··· PASSAGE PROVIDED ···

I want to remind all readers that this series of articles rating the junior hockey leagues in North America is based upon independent opinions and analysis of scouts throughout the United States and Canada.
This rating is based upon the 2018-2019 season and nothing more. League history does not come into account in any way. What they did five or ten years ago has zero impact on todays ranking. It is a statement on development of players and how hard those leagues work to move players up to higher levels.
The criteria that was used in rating these twenty leagues, was how do teams within the leagues compare when developing players who move on to the NHL, NCAA, Canadian University, USHL, NAHL, Canada Junior A and Major Junior hockey programs.

···

OBJECTIVES:
a – Decide whether each statement agrees with the passage on rating junior hockey leagues, answering yes or no and quoting the words that settle it: (i) The rating is based on the 2018-2019 season. (ii) A league's history counts toward its ranking. (iii) Twenty leagues are rated.
b – According to the passage on rating junior hockey leagues, what is the series of articles based on?
c – Echo the part of the passage on rating junior hockey leagues that opens with the words containing "I want to remind" and closes with "to higher levels.".
Rely solely on the passage about rating junior hockey leagues.

··· STORED RECORDS ···

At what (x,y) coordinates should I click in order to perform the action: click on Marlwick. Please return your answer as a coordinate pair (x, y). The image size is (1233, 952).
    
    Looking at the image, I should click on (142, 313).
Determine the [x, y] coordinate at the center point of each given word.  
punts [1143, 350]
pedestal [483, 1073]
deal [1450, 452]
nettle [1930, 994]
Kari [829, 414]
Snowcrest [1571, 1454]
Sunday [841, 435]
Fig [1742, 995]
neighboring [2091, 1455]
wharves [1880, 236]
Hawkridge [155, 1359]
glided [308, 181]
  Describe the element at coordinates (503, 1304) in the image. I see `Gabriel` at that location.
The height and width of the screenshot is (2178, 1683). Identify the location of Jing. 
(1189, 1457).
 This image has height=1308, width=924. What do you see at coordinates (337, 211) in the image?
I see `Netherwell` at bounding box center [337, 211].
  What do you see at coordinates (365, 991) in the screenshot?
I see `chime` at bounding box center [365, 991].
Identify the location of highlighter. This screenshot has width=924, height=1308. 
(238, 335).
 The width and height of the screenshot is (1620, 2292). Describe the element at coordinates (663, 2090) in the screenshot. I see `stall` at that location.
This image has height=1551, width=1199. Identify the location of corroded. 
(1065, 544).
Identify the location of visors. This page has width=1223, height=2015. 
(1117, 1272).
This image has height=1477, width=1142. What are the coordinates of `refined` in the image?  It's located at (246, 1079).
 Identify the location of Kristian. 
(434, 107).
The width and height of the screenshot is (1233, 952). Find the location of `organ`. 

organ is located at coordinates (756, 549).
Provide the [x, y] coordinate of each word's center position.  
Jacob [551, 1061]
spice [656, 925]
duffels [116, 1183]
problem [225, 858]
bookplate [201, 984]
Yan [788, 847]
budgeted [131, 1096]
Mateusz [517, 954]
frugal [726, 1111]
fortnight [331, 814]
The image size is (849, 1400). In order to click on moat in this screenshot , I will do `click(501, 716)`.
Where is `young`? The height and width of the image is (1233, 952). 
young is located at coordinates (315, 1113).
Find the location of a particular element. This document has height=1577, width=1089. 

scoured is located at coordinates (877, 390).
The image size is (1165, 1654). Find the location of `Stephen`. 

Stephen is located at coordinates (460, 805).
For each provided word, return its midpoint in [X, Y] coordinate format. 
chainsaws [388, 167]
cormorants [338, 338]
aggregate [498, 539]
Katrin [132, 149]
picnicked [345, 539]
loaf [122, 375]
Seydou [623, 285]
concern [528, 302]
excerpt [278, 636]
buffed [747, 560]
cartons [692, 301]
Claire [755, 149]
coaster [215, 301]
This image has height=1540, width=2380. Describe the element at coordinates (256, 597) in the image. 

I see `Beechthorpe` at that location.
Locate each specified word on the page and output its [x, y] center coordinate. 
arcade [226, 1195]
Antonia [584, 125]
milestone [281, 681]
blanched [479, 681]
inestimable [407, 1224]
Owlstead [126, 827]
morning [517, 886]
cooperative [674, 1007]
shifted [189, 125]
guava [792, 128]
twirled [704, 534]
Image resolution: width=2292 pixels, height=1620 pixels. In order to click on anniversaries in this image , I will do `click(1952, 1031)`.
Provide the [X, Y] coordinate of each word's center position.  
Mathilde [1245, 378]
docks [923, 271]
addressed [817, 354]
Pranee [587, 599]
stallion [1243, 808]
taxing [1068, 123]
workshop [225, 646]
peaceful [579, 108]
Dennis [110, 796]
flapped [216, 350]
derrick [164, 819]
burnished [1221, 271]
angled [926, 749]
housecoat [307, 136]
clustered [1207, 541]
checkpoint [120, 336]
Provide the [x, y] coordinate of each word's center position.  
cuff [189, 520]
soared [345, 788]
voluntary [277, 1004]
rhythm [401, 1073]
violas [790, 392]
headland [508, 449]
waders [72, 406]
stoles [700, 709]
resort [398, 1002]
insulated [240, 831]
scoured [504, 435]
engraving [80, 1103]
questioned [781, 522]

···

ANSWERS PROVIDED:
a –
(i) Yes: "This rating is based upon the 2018-2019 season and nothing more."
(ii) No: "League history does not come into account in any way."
(iii) Yes: "The criteria that was used in rating these twenty leagues"

b – It is based on the independent opinions and analysis of scouts throughout the United States and Canada.

c –
I want to remind all readers that this series of articles rating the junior hockey leagues in North America is based upon independent opinions and analysis of scouts throughout the United States and Canada.
This rating is based upon the 2018-2019 season and nothing more. League history does not come into account in any way. What they did five or ten years ago has zero impact on todays ranking. It is a statement on development of players and how hard those leagues work to move players up to higher levels.